Applying an Inverse Model to Estimate Ammonia Emissions at Cattle Feedlots Using Three Different Observation-Based Approaches

Abstract:

Accurately quantifying emissions of ammonia (NH₃) from confined animal feeding operations (CAFOs) is vital not only to the livestock industry, but essential to understanding nitrogen cycling along the Front Range of Colorado, USA, where intensive agriculture, urban sprawl, and pristine ecosystems (e.g., Rocky Mtn Nat’l Park) lie within 100-km of each other. Most observation-based techniques for estimating NH₃ emissions can be expensive and highly technical.
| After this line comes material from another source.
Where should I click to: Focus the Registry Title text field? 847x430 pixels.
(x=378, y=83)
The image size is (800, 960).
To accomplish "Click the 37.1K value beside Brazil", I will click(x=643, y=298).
Many methods rely on concentration observations on location, which implicitly depends on weather conditions. A system for sampling NH₃ using on-site weather data was developed to allow remote measurement of NH₃ in a simple, cost-effective way. These systems use passive diffusive cartridges (Radiello, Sigma-Aldrich) that provide time-averaged concentrations representative of a typical two-week deployment. Cartridge exposure is robotically managed so they are only visible when winds are 1.4 m/s or greater from the direction of the CAFO. These concentration data can be coupled with stability parameters (measured on-site) in a simple inverse model to estimate emissions (FIDES, UMR Environnement et Grandes Cultures). Few studies have directly compared emissions estimates of NH₃ using concentration data obtained from multiple measurement systems at different temporal and spatial scales. Therefore, in the summer and autumn of 2014, several conditional sampler systems were deployed at a 25,000-head cattle feedlot concomitant with an open-path infrared laser (GasFinder2, Boreal Laser Inc.) and a Cavity Ring Down Spectrometer (CRDS) (G1103, Picarro Inc.) which each measured instantaneous NH₃ concentrations. This study will test the sampler technology by first comparing concentration data from the three different methods. In livestock research, it is common to estimate NH₃ emissions by using such instantaneous data in a backward Lagrangian stochastic (bLs) model (WindTrax, Thunder Beach Sci.) Considering this, NH₃ fluxes from the inverse model (FIDES) using all three datasets will be compared to emissions from the bLS model (WindTrax) using only high speed data (laser; CRDS). Results may lend further validity to the conditional sampler approach for more easily and accurately monitoring NH₃ fluxes from CAFOs and other strong areal sources.